Descriptive Statistics

The variance is a statistic used to measure how spread out (scattered) the data are. To calculate the variance, choose Stat > Basic Statistics > Display Descriptive Statistics, click Statistics, and check Variance.

Here are the variances for the first three groups shown on the boxplot above.

descriptive stats

The larger the variance, the greater the scatter, or spread, of the data. So Group 2 has the greatest spread and Group 1 has the least amount of spread.

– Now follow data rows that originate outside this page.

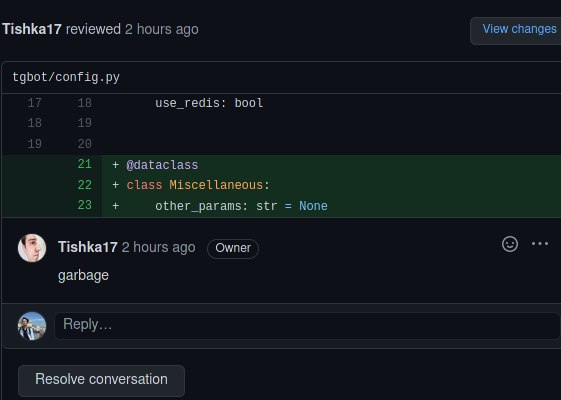The height and width of the screenshot is (400, 561).
Task: Open the comment options three-dot menu
Action: [540, 244]
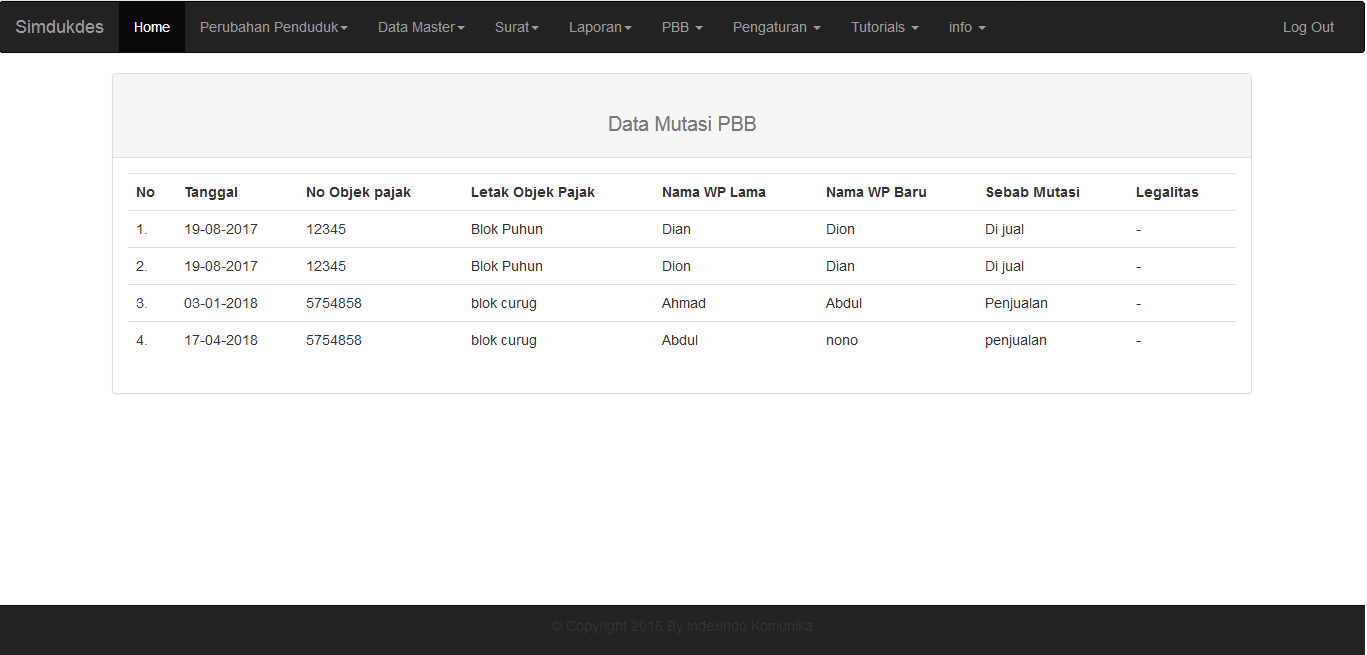Viewport: 1367px width, 655px height.
Task: Select the row with date 03-01-2018
Action: [221, 303]
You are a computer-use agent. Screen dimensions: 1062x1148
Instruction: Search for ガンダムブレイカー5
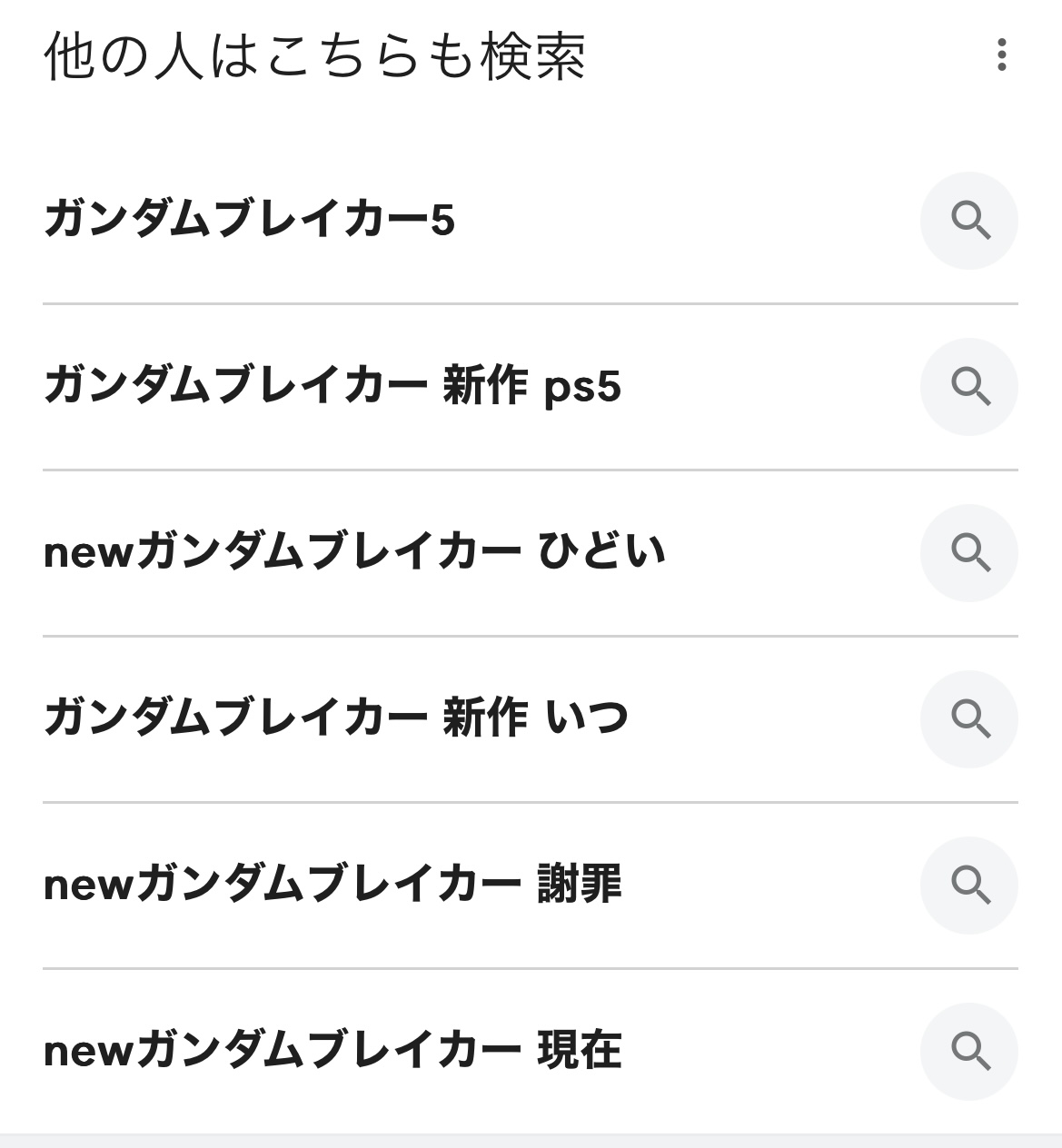(249, 221)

To evaluate homoscedasticity using calculated variances, some statisticians use this general rule of thumb: If the ratio of the largest sample variance to the smallest sample variance does not exceed 1.5, the groups satisfy the requirement of homoscedasticity. Using the variances calculated above, that ratio is 58.14/0.7 = 83.05. So Groups 1, 2, and 3 definitely don’t meet the requirement—they're heteroscedastic.

Test for Equal Variances

To more rigorously compare the scatter of data in two or more groups, you can formally test the variances to see whether they statistically differ. Choose Stat > ANOVA > Test for Equal Variances.

equal variances test

Minitab performs two tests to determine whether the variances differ. Use Bartlett’s test if your data follow a normal, bell-shaped distribution. If your samples are small, or your data are not normal (or you don’t know whether they’re normal), use Levene’s test.

If the p-value is less than the level of significance for the test (typically, 0.05), the variances are not all the same. In that case, you can conclude the groups are heteroscedastic, as they are in the output above. (Notice that this matches the results for these 3 groups when using the rule-of-thumb test and the boxplots.)

Be unafraid. Be very, very unafraid.

In conclusion, then, it does not behoove you to permit extreme trepidation and apprehension to emanate from your amygdala when confronted with an egregious predilection for prolix exposition and inveterate hippopotomonstrosesesquipedalianism. (Translation: Don’t let big words scare you.)

Homoscedasticity, equal variances, homogeneity of variance—they’re all just fancy ways of saying “same scatter.”